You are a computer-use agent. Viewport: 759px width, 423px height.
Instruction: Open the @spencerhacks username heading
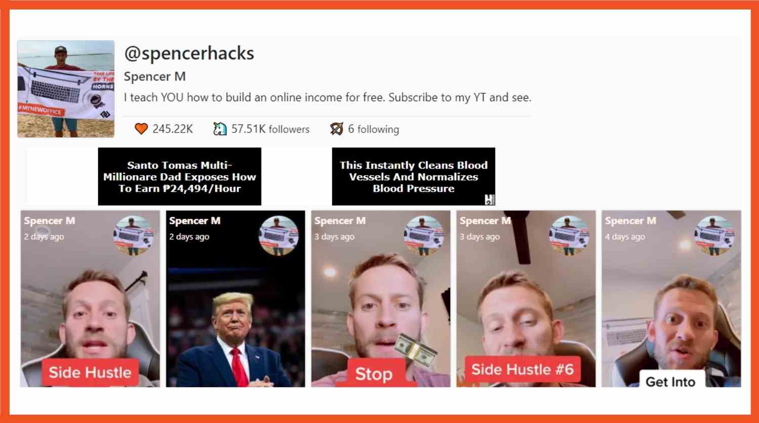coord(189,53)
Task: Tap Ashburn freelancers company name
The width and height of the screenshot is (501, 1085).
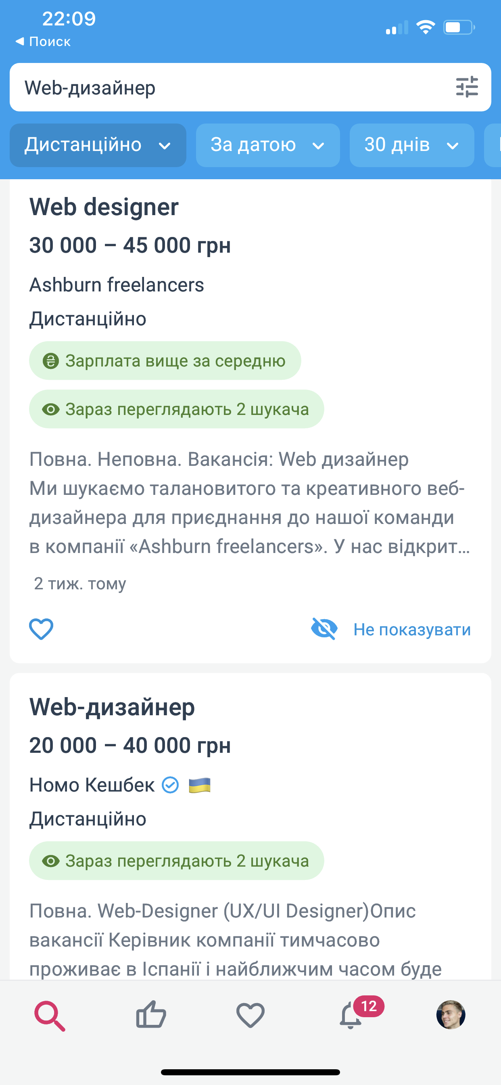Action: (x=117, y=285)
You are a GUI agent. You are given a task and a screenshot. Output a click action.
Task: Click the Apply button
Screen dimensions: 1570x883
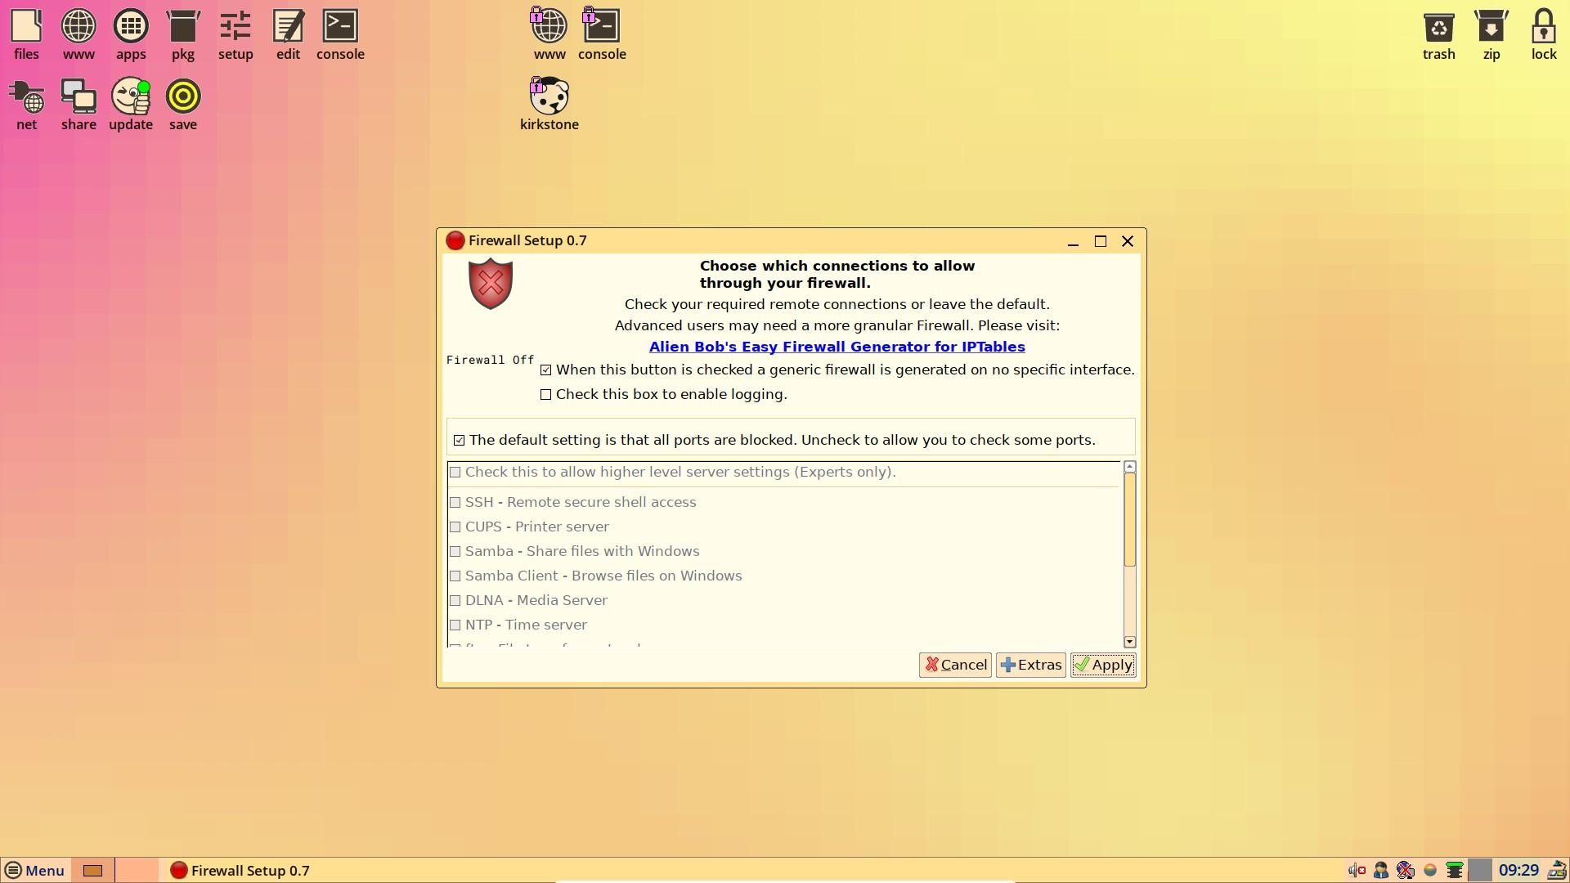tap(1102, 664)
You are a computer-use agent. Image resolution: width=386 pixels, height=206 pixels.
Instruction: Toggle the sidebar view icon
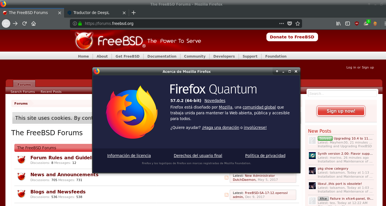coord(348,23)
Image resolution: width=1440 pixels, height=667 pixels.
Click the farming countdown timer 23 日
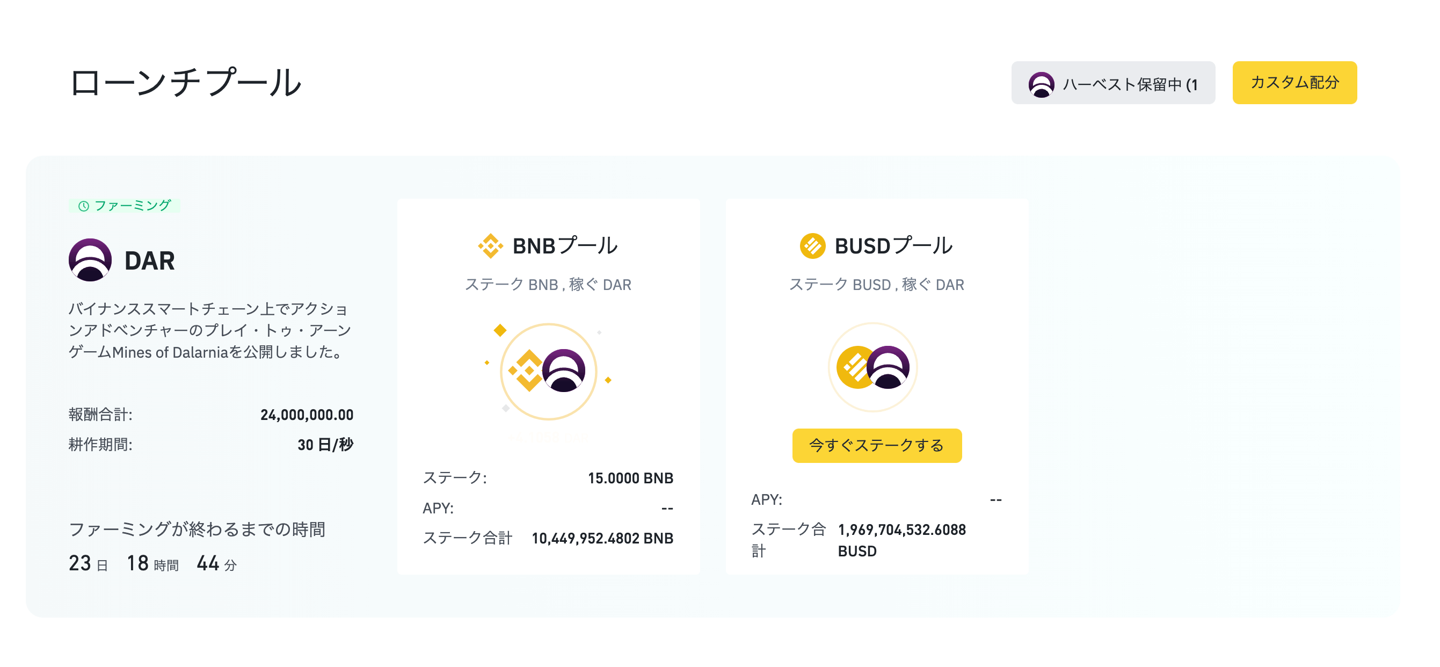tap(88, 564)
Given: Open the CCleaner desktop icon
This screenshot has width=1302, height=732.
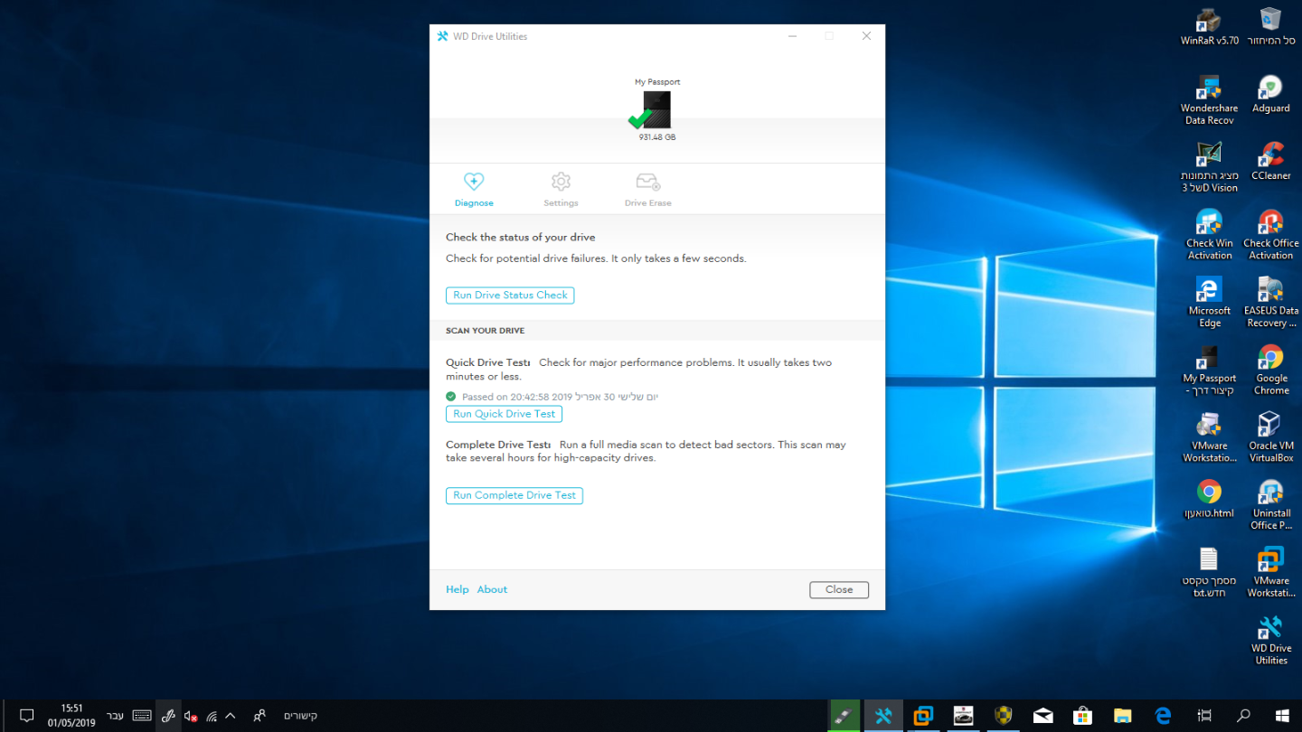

** BRIEF **
Please count how many lines of the listing include the word "Image", giving the number by itself.

** ANSWER FOR THE TASK **
2